Your instructions: Only lines with the word "previous" are wanted; copy each of them from the listing below.

Supplied entries:
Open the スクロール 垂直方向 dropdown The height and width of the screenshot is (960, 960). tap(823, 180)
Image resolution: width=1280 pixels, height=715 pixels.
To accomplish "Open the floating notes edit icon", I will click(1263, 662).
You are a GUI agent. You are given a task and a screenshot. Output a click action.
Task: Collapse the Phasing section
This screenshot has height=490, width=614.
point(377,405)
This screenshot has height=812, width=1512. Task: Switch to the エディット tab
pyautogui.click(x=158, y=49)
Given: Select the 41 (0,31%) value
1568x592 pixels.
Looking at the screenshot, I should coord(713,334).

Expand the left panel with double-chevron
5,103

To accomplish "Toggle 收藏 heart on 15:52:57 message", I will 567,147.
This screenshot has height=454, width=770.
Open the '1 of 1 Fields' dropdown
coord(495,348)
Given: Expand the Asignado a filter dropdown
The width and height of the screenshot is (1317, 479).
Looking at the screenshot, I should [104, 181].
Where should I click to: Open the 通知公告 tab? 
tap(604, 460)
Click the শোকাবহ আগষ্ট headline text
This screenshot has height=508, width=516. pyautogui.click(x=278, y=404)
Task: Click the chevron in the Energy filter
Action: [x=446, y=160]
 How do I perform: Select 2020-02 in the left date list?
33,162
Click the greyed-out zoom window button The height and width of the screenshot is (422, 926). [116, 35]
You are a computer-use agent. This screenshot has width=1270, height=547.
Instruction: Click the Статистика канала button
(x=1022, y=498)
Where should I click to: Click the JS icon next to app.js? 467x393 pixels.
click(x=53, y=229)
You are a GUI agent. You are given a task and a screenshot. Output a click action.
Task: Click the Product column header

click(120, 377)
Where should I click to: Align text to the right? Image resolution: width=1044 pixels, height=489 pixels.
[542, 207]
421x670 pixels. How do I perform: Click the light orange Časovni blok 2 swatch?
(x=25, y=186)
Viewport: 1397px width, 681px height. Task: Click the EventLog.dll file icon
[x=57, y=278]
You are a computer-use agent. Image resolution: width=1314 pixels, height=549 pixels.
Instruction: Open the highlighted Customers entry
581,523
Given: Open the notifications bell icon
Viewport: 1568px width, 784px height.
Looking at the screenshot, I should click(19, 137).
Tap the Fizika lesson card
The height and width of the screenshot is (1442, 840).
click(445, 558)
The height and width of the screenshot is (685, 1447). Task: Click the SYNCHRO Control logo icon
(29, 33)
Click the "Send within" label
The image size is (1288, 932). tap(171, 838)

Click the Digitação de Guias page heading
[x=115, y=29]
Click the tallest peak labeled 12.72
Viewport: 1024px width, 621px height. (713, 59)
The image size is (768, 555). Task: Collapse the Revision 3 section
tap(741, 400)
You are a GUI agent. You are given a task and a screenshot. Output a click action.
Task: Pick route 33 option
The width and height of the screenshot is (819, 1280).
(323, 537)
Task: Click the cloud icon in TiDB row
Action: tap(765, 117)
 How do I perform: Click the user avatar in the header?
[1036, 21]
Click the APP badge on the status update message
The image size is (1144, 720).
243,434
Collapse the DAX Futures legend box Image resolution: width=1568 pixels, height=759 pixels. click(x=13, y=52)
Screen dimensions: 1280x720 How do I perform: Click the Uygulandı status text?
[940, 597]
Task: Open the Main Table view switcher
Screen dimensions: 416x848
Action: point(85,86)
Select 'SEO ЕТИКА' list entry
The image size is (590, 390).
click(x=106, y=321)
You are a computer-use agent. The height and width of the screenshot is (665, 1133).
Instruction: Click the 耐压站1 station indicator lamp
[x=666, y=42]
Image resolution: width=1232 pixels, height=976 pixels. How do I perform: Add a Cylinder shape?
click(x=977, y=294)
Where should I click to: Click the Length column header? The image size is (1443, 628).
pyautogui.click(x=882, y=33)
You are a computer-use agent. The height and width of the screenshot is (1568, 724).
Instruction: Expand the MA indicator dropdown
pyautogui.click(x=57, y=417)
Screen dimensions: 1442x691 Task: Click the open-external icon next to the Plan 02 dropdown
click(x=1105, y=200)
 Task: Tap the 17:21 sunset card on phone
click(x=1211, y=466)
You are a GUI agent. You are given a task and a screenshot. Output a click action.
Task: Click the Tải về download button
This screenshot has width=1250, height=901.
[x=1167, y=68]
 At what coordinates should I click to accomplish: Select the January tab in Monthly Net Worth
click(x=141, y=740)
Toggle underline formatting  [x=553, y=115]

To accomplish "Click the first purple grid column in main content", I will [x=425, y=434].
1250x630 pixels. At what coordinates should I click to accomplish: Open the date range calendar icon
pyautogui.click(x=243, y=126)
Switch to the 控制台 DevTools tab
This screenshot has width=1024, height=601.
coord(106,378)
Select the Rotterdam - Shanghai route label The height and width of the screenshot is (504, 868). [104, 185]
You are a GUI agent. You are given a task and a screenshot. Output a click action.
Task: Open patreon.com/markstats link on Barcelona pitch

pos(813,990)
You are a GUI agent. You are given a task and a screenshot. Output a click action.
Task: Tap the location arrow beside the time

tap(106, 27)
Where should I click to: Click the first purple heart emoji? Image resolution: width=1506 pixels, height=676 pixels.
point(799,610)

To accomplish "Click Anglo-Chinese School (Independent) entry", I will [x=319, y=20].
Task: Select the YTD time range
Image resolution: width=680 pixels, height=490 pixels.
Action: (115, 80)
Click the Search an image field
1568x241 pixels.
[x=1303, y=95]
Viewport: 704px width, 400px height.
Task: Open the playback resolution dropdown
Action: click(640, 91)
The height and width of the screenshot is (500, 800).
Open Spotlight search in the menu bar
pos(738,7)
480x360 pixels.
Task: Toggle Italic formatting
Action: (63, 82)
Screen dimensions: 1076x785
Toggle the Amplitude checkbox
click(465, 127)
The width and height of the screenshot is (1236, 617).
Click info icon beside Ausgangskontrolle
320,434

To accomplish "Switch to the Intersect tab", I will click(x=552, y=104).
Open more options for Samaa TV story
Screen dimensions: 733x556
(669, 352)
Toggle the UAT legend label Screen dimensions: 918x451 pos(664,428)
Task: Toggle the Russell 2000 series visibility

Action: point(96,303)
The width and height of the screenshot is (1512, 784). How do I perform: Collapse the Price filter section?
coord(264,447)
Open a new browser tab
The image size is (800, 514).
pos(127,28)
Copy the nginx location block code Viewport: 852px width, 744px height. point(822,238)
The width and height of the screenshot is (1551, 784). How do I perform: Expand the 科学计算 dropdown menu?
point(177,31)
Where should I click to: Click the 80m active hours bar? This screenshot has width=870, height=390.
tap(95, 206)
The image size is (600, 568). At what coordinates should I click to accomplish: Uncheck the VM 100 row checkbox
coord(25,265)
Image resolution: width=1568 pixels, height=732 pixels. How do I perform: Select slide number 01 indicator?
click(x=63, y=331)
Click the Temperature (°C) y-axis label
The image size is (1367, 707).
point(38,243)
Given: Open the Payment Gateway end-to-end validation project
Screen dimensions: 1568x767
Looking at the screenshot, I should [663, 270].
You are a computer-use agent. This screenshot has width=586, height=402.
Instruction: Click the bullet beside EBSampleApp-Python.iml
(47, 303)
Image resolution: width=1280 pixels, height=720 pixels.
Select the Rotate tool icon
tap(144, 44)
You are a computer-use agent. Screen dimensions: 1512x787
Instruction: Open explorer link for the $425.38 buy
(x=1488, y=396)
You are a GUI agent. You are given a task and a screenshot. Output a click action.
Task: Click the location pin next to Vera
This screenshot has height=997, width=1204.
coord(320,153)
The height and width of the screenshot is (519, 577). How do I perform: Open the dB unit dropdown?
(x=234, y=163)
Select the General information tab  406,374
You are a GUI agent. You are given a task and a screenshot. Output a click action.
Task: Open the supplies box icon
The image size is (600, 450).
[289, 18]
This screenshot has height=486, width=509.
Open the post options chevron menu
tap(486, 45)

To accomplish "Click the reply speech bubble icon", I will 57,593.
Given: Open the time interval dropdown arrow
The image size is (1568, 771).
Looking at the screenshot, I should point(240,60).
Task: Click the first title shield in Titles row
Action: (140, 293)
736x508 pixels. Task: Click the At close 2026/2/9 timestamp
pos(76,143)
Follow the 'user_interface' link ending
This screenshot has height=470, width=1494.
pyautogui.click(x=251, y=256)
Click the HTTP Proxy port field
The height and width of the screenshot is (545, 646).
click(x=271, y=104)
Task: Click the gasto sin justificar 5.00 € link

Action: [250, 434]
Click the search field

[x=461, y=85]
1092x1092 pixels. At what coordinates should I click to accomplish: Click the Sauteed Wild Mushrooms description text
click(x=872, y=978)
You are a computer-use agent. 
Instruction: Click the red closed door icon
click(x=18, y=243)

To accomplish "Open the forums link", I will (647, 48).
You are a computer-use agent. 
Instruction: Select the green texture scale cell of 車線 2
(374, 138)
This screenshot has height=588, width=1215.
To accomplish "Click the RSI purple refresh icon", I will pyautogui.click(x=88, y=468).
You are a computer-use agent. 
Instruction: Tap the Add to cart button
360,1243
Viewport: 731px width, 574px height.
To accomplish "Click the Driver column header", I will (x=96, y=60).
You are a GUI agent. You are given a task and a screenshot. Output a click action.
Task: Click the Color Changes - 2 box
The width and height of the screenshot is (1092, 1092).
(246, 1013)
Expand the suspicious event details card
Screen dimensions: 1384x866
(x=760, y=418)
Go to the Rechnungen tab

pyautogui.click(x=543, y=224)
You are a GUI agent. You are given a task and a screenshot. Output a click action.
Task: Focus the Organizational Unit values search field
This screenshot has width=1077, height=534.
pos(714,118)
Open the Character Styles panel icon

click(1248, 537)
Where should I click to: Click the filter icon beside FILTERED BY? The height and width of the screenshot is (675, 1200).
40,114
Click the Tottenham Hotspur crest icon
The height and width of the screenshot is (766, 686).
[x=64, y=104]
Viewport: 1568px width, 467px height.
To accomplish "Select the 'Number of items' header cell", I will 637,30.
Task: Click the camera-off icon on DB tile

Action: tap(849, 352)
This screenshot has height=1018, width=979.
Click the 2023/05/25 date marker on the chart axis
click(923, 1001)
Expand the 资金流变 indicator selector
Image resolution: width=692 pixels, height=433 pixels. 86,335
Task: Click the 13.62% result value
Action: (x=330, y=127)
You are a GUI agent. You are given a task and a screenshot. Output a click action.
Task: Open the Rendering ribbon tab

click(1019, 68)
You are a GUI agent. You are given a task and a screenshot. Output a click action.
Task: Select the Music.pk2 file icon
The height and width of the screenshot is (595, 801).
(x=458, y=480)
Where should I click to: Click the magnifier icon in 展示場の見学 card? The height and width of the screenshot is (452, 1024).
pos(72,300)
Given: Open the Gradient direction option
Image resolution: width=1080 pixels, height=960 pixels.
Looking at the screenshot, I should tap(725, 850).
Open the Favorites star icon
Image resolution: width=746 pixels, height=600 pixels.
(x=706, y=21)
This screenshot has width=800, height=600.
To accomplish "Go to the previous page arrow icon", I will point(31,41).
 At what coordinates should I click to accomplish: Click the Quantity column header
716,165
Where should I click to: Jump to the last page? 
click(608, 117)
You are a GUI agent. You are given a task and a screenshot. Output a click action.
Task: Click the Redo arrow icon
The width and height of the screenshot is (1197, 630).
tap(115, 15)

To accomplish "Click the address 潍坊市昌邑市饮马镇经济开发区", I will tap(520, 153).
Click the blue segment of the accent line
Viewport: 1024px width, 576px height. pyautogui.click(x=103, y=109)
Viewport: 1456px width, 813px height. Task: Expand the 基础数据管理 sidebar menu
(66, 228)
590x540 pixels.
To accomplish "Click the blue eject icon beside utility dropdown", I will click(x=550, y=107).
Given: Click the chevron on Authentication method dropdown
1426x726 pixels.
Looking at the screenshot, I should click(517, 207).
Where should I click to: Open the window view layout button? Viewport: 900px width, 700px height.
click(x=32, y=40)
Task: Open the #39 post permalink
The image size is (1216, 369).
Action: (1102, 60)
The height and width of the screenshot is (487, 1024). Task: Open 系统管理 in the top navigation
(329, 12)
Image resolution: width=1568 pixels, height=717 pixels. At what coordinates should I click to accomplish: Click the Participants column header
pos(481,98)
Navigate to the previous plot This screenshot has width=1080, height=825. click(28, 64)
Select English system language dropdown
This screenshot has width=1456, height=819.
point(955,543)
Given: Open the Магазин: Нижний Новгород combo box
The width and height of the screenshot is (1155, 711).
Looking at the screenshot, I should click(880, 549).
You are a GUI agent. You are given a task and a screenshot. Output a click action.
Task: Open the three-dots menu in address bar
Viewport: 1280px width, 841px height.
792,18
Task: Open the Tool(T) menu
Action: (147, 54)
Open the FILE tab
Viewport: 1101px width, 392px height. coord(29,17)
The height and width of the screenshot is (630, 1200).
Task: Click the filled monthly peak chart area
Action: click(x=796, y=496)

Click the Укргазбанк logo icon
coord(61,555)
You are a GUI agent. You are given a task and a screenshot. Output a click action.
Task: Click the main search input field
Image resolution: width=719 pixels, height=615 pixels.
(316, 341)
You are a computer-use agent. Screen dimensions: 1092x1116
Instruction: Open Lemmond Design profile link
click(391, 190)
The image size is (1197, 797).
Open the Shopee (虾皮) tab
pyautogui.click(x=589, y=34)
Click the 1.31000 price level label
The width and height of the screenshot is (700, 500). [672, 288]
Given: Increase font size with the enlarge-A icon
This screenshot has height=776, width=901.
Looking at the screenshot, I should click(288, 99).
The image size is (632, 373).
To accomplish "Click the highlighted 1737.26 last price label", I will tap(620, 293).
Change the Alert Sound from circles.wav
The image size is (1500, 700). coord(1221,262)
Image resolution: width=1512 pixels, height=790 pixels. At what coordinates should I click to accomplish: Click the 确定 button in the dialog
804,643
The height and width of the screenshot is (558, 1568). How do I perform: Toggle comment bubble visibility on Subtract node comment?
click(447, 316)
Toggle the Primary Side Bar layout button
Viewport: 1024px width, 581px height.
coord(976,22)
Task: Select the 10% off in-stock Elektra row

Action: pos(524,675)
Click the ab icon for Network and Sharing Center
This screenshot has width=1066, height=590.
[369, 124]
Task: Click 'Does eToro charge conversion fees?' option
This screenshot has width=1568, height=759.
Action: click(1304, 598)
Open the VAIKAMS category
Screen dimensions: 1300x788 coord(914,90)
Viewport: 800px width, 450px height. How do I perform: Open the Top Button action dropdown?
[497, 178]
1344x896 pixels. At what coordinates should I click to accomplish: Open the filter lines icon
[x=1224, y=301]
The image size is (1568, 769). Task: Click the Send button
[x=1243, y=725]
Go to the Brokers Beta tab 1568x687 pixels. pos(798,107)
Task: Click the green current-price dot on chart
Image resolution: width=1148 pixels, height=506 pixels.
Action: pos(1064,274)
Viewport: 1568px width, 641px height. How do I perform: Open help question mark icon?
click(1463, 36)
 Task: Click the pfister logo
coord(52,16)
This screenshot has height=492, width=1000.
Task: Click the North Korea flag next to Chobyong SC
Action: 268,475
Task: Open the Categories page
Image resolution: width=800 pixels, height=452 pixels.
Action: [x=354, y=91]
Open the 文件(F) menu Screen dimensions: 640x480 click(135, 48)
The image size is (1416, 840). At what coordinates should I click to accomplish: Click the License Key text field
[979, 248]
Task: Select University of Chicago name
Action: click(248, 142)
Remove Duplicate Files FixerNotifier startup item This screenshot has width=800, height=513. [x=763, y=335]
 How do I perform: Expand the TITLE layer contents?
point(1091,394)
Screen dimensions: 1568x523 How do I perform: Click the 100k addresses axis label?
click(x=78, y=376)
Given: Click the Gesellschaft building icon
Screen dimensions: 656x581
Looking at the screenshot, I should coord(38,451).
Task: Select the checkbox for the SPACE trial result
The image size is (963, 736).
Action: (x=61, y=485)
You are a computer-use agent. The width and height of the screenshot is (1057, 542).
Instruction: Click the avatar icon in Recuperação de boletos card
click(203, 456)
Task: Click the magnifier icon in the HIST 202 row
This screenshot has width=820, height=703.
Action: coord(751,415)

Answer to the exercise:
To accomplish "Go to the previous page arrow icon", I will point(31,41).
Navigate to the previous plot This screenshot has width=1080, height=825. click(28, 64)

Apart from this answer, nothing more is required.